By this time, the trajectory of my life had taken a major shift. Instead of teaching young children, which I had loved doing for so many years, I now focused my attention and working hours to being a studio artist. I had even gone so far as to go back to school to get a degree in fine arts, and I became a printmaker, painter and book artist. I made a vow to myself to make art every single day, and for the most part, I stayed true to that vow. As a result, I find that the way I process thoughts and ideas is by creating art. This is how I came to create the little book called ”Building Possibilities”.


One pretty fall day my husband and I were walking out of a market in Fountain Square, when the building directly across the street from where I was standing caught my eye. It was a sweet and simple little brick building, with just a bit of architectural embellishment, but empty and uninhabited. It just hit me what a waste it was to see this building without a current purpose. It struck me how much change I’ve seen in this area over the years and how many businesses have come and gone. Buildings sit empty while new ones are built to order. It feels like there should be a better way. I took a picture of “my” building on my phone.

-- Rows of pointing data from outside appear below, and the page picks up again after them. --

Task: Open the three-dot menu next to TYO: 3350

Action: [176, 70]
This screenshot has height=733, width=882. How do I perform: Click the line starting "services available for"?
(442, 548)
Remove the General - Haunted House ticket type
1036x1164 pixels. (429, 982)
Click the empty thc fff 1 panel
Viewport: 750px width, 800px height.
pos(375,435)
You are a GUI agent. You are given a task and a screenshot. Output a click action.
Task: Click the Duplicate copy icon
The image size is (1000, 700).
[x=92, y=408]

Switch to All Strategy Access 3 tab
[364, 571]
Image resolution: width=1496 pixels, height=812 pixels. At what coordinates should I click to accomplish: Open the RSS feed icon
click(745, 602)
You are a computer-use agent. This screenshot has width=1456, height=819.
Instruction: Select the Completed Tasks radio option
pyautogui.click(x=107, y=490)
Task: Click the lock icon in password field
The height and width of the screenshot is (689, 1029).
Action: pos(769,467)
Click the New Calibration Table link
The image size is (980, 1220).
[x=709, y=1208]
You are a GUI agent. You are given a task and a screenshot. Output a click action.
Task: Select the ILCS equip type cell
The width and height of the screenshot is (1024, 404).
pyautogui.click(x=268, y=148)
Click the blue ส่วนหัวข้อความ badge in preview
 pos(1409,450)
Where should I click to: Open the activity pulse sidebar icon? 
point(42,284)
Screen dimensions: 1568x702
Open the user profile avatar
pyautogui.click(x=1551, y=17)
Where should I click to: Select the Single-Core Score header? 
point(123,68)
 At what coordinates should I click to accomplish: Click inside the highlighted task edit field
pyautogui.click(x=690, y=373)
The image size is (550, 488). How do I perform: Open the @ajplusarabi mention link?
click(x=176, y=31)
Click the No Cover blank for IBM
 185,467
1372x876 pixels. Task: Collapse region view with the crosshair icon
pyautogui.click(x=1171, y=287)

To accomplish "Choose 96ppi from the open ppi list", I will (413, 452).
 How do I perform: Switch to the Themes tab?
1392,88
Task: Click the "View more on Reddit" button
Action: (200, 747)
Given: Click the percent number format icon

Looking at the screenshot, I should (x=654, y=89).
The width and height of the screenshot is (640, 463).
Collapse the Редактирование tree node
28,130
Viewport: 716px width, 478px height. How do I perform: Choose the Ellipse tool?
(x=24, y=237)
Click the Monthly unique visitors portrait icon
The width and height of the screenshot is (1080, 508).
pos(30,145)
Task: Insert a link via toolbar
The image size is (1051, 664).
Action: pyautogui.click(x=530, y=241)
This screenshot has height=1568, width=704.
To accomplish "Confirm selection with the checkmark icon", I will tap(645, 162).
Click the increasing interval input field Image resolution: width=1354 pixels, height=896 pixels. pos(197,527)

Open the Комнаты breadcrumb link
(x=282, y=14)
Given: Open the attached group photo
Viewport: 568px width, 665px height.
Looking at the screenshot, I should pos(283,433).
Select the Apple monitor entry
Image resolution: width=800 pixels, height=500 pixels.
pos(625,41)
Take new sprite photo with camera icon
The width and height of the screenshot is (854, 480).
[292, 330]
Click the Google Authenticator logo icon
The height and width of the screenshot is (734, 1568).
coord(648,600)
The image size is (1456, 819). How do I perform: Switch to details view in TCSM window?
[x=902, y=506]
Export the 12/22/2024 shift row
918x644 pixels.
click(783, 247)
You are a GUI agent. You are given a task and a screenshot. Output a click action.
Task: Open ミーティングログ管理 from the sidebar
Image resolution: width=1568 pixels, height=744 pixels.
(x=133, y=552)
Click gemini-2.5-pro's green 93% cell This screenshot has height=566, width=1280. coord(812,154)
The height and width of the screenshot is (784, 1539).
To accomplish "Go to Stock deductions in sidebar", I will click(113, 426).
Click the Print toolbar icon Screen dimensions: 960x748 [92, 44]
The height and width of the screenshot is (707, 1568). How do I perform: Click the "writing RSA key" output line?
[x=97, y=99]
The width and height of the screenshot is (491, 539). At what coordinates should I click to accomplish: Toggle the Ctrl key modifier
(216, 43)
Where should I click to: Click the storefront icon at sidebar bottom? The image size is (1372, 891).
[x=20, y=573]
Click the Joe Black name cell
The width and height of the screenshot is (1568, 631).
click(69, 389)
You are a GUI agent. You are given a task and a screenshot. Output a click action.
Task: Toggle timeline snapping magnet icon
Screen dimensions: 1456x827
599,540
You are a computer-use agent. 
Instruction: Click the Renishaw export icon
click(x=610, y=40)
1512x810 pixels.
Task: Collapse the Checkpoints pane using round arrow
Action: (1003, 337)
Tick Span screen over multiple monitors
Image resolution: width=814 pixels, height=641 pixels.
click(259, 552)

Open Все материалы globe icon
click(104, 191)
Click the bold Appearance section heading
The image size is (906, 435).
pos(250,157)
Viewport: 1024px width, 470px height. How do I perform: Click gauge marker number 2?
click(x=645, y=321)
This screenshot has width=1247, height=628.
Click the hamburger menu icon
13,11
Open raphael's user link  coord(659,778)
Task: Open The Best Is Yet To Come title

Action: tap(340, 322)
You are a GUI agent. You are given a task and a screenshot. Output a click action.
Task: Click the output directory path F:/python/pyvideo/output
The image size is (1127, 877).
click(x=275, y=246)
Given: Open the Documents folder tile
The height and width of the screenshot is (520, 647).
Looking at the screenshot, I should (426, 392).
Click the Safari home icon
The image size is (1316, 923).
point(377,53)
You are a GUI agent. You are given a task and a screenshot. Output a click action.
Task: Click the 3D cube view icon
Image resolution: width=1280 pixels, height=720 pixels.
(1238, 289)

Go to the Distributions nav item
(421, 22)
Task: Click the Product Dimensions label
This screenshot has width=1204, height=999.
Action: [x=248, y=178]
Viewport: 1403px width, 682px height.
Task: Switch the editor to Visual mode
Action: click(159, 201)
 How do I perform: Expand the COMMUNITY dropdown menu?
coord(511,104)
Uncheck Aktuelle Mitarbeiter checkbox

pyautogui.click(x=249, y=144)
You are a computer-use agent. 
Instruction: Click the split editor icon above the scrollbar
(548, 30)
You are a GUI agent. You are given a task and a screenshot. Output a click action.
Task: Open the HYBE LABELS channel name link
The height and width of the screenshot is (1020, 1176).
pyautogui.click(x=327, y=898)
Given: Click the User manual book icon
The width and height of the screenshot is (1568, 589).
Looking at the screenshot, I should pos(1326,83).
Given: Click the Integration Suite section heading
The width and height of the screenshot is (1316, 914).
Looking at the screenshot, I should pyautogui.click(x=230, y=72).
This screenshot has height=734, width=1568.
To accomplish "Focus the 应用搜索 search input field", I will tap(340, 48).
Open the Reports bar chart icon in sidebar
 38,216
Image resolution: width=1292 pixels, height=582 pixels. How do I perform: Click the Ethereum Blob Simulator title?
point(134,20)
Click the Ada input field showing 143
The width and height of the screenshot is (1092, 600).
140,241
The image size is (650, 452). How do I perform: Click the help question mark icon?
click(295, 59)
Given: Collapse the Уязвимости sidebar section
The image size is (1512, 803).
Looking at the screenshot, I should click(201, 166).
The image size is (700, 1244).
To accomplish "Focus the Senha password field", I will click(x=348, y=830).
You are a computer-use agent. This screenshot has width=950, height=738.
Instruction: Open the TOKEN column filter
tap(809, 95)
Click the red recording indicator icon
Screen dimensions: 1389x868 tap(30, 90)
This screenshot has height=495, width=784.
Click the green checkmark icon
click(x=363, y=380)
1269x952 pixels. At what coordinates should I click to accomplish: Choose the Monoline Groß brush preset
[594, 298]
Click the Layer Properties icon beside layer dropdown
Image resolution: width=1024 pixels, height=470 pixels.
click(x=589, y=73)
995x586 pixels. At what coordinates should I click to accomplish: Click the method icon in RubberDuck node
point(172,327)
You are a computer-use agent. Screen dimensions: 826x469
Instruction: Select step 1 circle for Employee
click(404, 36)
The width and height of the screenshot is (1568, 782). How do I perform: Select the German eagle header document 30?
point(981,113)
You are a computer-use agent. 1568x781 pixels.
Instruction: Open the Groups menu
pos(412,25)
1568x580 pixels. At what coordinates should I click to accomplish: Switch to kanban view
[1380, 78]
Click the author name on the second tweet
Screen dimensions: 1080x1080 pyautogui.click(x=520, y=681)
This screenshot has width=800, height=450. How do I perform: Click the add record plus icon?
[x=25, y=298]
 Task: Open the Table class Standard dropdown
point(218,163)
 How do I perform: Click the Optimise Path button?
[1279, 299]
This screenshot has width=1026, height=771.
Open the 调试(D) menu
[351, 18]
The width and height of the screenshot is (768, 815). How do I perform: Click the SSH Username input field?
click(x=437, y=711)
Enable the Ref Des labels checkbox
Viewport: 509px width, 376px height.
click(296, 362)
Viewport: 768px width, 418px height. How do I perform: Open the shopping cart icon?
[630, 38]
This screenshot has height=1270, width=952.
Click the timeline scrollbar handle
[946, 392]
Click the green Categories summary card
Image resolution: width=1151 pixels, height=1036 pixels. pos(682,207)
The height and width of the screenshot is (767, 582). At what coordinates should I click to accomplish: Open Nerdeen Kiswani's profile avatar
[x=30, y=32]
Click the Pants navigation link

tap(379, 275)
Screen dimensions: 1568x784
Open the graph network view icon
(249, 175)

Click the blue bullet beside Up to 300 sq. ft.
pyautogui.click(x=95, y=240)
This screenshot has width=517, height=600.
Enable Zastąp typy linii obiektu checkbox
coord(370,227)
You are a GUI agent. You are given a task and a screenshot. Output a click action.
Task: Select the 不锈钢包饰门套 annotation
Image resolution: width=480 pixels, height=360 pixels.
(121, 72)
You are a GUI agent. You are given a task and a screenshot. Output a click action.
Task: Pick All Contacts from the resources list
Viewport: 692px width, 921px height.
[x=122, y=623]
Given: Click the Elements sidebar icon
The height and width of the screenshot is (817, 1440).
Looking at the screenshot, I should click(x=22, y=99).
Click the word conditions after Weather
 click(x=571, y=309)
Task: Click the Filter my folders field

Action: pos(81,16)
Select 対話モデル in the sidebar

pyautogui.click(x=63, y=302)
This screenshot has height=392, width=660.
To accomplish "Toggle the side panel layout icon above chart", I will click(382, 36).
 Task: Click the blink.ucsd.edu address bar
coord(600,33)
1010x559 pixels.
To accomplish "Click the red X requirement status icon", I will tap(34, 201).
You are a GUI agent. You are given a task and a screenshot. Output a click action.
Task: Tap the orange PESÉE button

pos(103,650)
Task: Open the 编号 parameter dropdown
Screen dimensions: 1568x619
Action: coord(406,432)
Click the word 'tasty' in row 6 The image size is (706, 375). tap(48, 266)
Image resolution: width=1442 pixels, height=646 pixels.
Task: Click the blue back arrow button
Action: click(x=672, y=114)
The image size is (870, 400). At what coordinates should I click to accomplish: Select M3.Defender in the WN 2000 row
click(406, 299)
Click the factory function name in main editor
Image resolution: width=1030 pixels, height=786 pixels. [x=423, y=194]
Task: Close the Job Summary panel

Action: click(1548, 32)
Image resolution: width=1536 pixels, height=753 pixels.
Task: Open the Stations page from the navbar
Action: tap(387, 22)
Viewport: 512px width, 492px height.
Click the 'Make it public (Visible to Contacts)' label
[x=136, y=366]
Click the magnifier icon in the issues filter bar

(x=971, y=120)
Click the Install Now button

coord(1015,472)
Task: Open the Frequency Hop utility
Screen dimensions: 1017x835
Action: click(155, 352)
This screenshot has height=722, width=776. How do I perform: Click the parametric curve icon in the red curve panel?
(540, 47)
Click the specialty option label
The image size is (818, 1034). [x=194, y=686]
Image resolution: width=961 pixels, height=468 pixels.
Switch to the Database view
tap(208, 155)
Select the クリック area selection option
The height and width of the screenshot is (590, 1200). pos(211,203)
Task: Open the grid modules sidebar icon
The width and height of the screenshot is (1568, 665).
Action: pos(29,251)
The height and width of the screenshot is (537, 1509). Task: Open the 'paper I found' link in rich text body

A short time later, this conversation in my head prompted me to do a plexiglass etching of the building. In the mean time, I invited my imagination to consider all the different purposes this little building could have had in its lifetime. I could see it as a grocery store, a dress shop, a restaurant and so many other things. So after I pulled many prints of that image of my plain little building, I began painting and drawing to create many visions of what the building could look like. Eventually I created over twenty pieces of art that reflected what the life of my building might have been like. The collection was framed and shown in the Artsgarden  in downtown Indianapolis. Even though I had spent a year working on these images of my building, I couldn’t get it out of my head. That was when the desire to put words to the story came to me. A friend suggested I personify the building which was just the advice I needed. At that point, the words began to flow, and the story seemed to write itself. 


The story of “Building Possibilities” provides many metaphors for people who are going through transformations in their lives. It encourages not only an attitude of recycle and reuse, but also overcoming our fears and embracing change in our lives.